The night before I visited the province of Kalinga, I was watching a documentary about the production of civet coffee in Indonesia.
Known as the most expensive coffee in the world, this exotic coffee, called locally in Indonesia as Kopi Luwa, is nothing like your ordinary brew. It is produced in the forests of Java where civet cats are fed with coffee berries. These coffee beans are not digested by the civet cats and are excreted. These civet "poops" are then processed to become one of the most aromatic and tasteful brews in the world.
There inside my small hotel room in Tugegarao, I fancied on having my own cup of civet coffee. I made a few research about the local production of civet coffee in the Philippines. I was elated to know that an hour away from where I was at, a civet coffee is being produced.
The following morning, I took the earliest van going to Tabuk City, the capital of Kalinga.
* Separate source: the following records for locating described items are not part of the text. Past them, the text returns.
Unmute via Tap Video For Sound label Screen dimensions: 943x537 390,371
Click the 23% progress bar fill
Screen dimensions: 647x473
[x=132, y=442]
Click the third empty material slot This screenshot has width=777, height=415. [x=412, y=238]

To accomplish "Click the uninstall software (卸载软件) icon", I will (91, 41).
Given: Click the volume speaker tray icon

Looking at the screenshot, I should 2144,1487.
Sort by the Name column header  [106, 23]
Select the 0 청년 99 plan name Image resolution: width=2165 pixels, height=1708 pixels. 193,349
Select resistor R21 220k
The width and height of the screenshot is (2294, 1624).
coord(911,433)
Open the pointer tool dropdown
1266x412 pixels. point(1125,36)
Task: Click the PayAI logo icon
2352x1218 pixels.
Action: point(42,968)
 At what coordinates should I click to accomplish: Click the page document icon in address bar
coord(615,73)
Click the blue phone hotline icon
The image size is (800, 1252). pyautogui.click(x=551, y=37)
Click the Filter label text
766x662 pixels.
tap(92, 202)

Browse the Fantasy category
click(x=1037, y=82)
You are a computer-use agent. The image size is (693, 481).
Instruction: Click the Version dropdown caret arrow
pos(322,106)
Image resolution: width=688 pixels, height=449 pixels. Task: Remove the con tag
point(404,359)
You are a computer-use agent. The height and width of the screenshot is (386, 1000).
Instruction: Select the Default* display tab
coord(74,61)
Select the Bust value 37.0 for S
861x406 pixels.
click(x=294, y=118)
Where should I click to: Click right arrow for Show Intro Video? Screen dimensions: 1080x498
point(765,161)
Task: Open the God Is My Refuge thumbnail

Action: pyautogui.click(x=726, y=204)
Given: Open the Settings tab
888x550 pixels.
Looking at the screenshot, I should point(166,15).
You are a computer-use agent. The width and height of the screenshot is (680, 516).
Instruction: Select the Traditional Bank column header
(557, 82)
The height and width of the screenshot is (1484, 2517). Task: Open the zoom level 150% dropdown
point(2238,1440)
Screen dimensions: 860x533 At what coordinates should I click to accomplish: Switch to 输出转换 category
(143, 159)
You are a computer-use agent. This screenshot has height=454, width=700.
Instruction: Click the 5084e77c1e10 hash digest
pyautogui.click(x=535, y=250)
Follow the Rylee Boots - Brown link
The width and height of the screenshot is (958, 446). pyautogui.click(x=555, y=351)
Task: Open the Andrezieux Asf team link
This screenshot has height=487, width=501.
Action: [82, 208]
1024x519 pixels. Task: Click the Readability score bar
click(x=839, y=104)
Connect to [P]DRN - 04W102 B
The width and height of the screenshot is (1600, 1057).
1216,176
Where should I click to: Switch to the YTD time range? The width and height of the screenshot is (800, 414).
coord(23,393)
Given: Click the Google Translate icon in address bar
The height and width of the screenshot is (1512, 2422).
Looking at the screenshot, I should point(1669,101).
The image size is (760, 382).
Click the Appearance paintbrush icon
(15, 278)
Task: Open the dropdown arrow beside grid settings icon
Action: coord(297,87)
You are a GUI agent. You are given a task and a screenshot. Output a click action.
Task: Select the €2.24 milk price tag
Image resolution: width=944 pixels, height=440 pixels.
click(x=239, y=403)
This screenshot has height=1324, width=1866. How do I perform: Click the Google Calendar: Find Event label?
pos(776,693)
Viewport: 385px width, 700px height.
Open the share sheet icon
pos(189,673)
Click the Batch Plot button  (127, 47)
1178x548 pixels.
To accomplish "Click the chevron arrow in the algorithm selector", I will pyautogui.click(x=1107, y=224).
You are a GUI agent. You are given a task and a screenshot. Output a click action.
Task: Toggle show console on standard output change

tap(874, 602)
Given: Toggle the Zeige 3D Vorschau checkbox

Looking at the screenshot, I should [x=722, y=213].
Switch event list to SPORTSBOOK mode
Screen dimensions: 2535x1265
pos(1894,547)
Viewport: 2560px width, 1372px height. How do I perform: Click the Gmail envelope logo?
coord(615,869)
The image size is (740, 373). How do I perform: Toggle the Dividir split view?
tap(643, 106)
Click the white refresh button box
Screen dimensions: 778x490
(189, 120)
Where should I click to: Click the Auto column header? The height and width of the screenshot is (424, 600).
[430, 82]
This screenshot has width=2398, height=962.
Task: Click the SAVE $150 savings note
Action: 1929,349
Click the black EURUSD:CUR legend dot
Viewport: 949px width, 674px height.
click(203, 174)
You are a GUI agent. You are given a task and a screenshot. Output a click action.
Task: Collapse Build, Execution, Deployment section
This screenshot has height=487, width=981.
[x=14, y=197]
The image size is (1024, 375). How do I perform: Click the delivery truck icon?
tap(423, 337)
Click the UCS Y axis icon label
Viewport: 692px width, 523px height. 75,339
As the van sped off the scenic and well-paved road connecting the province of Cagayan to the landlocked province of Kalinga, I couldn't help but think of my morning coffee -- a civet coffee.
The road going to Tabuk offers a nice view of rolling mountains that resemble those I've seen in Batanes. Although the van was cramped with regular workers, leaving me to squeeze into a tiny space inside the van to survive the one-hour trip, I didn't mind because the view outside was such a welcoming sight.
|Rolling and sloppy hills covered in grassland are a common sight going to Tabuk City. Photo courtesy of Noks Sosa of Tripapips.com|
It was chilly when I arrived in Tabuk. Instead of heading straight for breakfast, I decided to first explore the city as it waked up to another new day.
I asked a trike driver to take me to the capitol building. It was early Monday morning and there were still a few people out to work. But since the building is situated on an elevated spot, I spent some time enjoying the nice overlooking view of the city proper.
|The capitol building|
|Rivers, like the famous Chico River, run through the province of Kalinga|
I was on a solo trip, and some of the people I talked to in the capitol were concerned about me going to neiboring towns, which are the more popular tourist destinations like Tinglayan. I was told about the warrior culture still existing in some parts of the mountainous province and I should visit the other villages with companions, like the one in Buscalan where the famous traditional tatoo artist Wong-od is at. Though they assured me that I'm safe to explore the city proper alone.
|In many villages in Kalinga or in the Cordillera Region, the local people are still living in traditional huts|
I walked around the city and there were nothing much to do but observe the ebb of school children as they make their way to school, or some people taking the jeepney enroute to other municipalities.
|St. William's Cathedral|
After a short walk, I went to Davidson Hotel for breakfast. Much to my delight, I easily spotted the Kalinga civet coffee offered in the menu for only P80. I thought it was going to cost me an arm and a leg to try it. As a self-confessed coffee addict, I must say that my first sip of this Kalinga-produced civet coffee was smooth and delightful.
|The best way to start a good morning is a cup of civet/musang coffee, produced by the local farmers in the mountains of Kalinga. It is said to be one of the most expensive varieties of coffee, made from civet poop. I got mine for P80.|
The local villagers of Kalinga have vast coffee plantations and are known for their love for brewed coffee. Sipping a locally produced coffee blend is like a morning ritual to many people there. They have the view, the quiet morning, the coffee, and the cold weather -- the kind of morning that most people in the urban areas could only dream of.
Lately though, the products like Kalinga Blend and Kalinga Brew are already finding its way in some third-wave coffee shops in Manila. I'll not be surprised if the precious Kalinga civet coffee is already here, too.